Es ging um nichts weniger als um die Wachablösung. Wenger hatte alle vier Gänge des Samstags gewonnen, während Abderhalden im Anschwingen mit dem Seeländer Hünen Christian Stucki remisiert hatte. Abderhalden musste Wenger bodigen, sonst würde er entscheidend zurückfallen.

In den ersten Minuten attackierten beide. In der 5. Minute brachte Wenger den Gegner mit einem Hüfter auf den Nacken. Die linke Schulter war schon im Sägemehl, die rechte konnte Abderhalden gerade noch über dem Boden halten. Es benötigte jetzt Bärenkräfte, um dem Druck nicht nachzugeben. Aber nach 57 Sekunden brach die Brücke ein.

Es war der Augenblick der Wachablösung, der die Arena fast aus den Fugen geraten liess. Wenger siegte in den weiteren drei Gängen souverän. Vor Wenger hatte zuletzt Jörg Abderhaldens Onkel und Götti Ernst Schläpfer 1980 in St. Gallen alle acht Gänge gewonnen, und noch vorher Ruedi Hunsperger 1969 in Biel.

Das Eidgenössische in Frauenfeld markierte auch die Wachablösung unter den Teilverbänden. Die Nordostschweizer hatten ab 1995 fünfmal in Folge den König gestellt: Nebst Abderhalden triumphierten je einmal Thomas Sutter und Arnold Forrer.

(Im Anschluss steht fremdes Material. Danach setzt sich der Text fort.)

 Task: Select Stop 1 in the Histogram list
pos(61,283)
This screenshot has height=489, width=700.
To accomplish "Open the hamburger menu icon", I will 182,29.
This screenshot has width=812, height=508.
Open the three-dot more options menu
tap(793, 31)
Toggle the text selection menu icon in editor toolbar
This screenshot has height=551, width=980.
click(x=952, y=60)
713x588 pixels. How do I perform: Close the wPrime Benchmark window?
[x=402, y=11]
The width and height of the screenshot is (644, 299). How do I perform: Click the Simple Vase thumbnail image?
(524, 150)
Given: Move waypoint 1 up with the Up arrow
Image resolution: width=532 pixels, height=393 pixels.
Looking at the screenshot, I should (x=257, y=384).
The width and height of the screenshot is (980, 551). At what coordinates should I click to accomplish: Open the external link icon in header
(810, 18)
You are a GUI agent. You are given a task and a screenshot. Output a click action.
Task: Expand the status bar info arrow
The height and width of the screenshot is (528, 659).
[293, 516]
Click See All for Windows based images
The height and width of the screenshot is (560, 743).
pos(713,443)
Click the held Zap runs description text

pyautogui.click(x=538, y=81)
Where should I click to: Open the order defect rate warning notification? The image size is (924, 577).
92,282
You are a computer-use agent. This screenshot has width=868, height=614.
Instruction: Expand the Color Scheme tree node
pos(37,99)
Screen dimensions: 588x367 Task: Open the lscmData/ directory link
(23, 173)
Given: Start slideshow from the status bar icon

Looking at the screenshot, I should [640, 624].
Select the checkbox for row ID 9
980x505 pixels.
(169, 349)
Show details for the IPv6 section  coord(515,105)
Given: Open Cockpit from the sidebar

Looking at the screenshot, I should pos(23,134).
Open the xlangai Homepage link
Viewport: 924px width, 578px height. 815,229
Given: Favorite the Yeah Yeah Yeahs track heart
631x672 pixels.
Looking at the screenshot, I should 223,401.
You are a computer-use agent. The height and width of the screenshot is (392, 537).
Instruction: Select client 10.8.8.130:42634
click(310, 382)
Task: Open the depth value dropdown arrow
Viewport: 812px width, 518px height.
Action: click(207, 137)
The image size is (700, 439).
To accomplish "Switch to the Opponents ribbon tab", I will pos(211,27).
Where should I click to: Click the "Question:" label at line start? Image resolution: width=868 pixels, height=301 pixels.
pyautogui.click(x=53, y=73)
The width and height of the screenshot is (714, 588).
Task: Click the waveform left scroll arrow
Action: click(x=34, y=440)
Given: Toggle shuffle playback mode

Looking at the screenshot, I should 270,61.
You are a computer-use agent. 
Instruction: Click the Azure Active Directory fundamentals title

Wenger eröffnete 2010 eine noch anhaltende Berner Serie, in die sich auch Matthias Sempach, Matthias Glarner und Christian Stucki reihten.

Kein Vorbeikommen an Simon Ammann

Der Naturbursche Kilian Wenger wurde über das Bernbiet hinaus ungeheuer populär. An den Sportlerwahlen «Credit Suisse Sports Awards» im Dezember erhielt er vom TV-Publikum mehr stimmen als jeder andere - mehr auch als Simon Ammann, der dank den Ergebnissen der Vorwahlen bei Medien und Spitzensportlern dennoch souverän und verdient Schweizer Sportler des Jahres wurde. Wenger stiess auf den 2. Platz vor, indem er dank der Gunst des Publikums erfolgreiche Grössen wie Roger Federer, Carlo Janka, Dario Cologna, Fabian Cancellara überholte. Im Welschland, in dem der Schwingsport wenig bekannt ist, mochten sie sich fragen, wer eigentlich dieser Wenger sei.

In kaum einem anderen Jahr war die Auswahl an herausragenden Schweizer Sportlern des Jahres so breit wie 2010. Federer, Gewinner des Australian Open, wurde Dritter. Die Olympiasieger Carlo Janka und Dario Cologna wurden Vierter und Fünfter. Fabian Cancellara, Sieger der Monumente Flandern-Rundfahrt und Paris-Roubaix, fand sich im 6. Rang wieder. Olympiasieger Didier Défago schied im ersten Wahlgang aus und wurde Zehnter. In «normalen» Jahren wäre Défago, Olympiasieger in der Königsdisziplin Abfahrt, als Sportler des Jahres designiert gewesen.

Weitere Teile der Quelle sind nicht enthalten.